Some files and information should not be in source control

Which are they, what should we do with them instead, and how can we avoid mistakes?

Some files and information should not be stored in version control systems such as git. Which are they, what should we do with them instead, and how can we avoid mistakes?

Secrets

Examples of files that do not belong in a version control system are (unencrypted) files containing API credentials, keys, and anything else that is supposed to stay secret.

Over the course of a project's lifetime many people might get access to the source code. This makes the source code an unsafe place to keep secrets.

Another aspect is that some secrets change, such as credentials. This is easier to do if the secrets are stored separate from the source code. If we had them in a distributed source control system it would be more work to change them for all active versions of the software. It would also require a new release and deploy.

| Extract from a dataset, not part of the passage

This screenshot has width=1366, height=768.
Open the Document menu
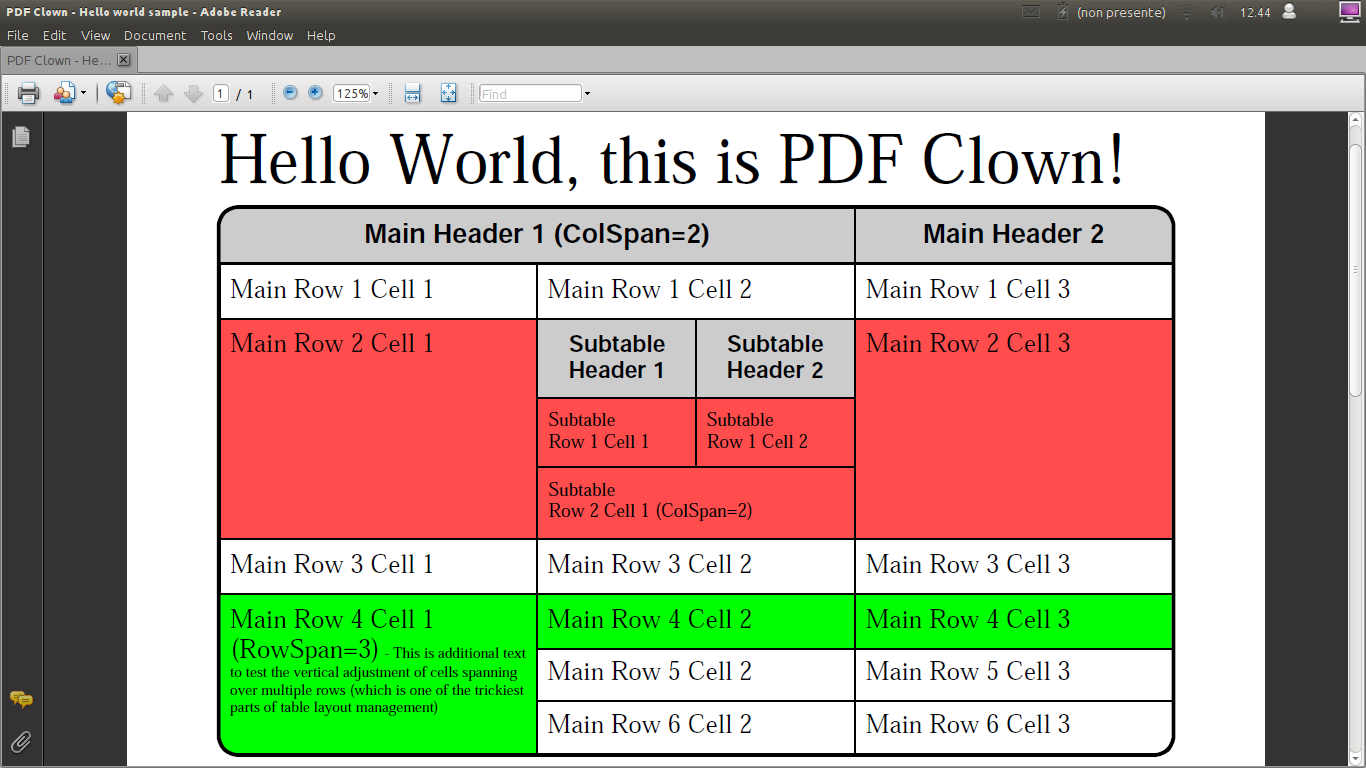click(155, 35)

Loose secrets and files that contain secrets are usually made available to the applications through environment variables, or a shared data source such as a secret store. The environment variables can be set by the software responsible for deploying, starting and stopping the applications. An example of a secret store is Vault .

Secrets, in practice

In practice, we are likely to find that both methods are used to make secrets available. The URI of the secret store could be stored in the application database. To get that information we need to connect to the application database first. We can't connect to a database to get the database password from the database. Thus, the database connection details may be passed through environment variables, or the deployment software may write them to a file on the application server.

Generated files

Files that are the result of build steps, such as output from generators and compilers, should not be added to a source control management system. These are not source files. Any changes made to them will be overwritten the next time the build is run. Another example is files created by runtime environments, such as the __pycache__ directory which is created when a Python program is run.

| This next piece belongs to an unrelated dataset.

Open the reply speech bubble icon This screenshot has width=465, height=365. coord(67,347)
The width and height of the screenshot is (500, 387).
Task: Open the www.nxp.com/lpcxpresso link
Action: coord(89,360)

An exception, generated interfaces

As far as I know there is only one type of exception to the rule. Generating a SOAP interface from a local WSDL file during every build is a waste of resources. It can be an acceptable solution to generate it once and add the output to the project source files. An alternative to adding the output to version control is to package it as an artifact (dependency) and add it to the organization's private artifact repository.

Other files

An example of other more mundane files is the .DS_Store file. This is a MacOS file for storing details of how a directory needs to be shown on the desktop. It is unrelated to the project.

IDE files such as IML files and .idea directories should also not be added. These contain the developer's personal settings and preferences. Occasionally we may share them to help a new colleague get up and running, but it is not part of the project source code.

What about backups?

There is no need to store several versions of the file next to each other in the project directory. The version control system controls file versioning. The previous version of the file is the backup.

Database backups don't belong in the source control system. They belong on a properly secured storage server.

What about documentation?

Personally I feel that some level of documentation can be good to add. This includes instructions about development dependencies, local development setup, and documents concerning integration with external APIs. Having this type of information close at hand can be very helpful to developers.

How to avoid adding secrets to version control

This is a problem that probably does not have a full technical solution. Awareness is key.

There are projects such as git-secrets that try to solve this. Personally I have not used git-secrets or similar tools. Secrets detection is tricky to automate and won't be fool-proof. I imagine that they can detect secrets that they already know; common secrets such as AWS related credentials. Secrets specific to your software on the other hand, I expect to be difficult to detect. The creators of the tool are not familiar with them.

How to avoid adding unwanted files to Git

Git has a special file, the .gitignore file. This can be used to specify a list of files that should not be added to the source control system. The file itself is always added to the source control system, that way every developer can benefit from it.

This file is easy to create. Here is an example .gitignore file for a website project generated with Pelican. The developers are using a MacOS computer and the IntelliJ IDEA development environment.

.DS_Store
*.iml
.idea
generated/
pelican/output/
pelican/__pycache__/

As we can see, we ask Git to ignore the MacOS-specific file, the IDEA specific files and directories, and the output directories.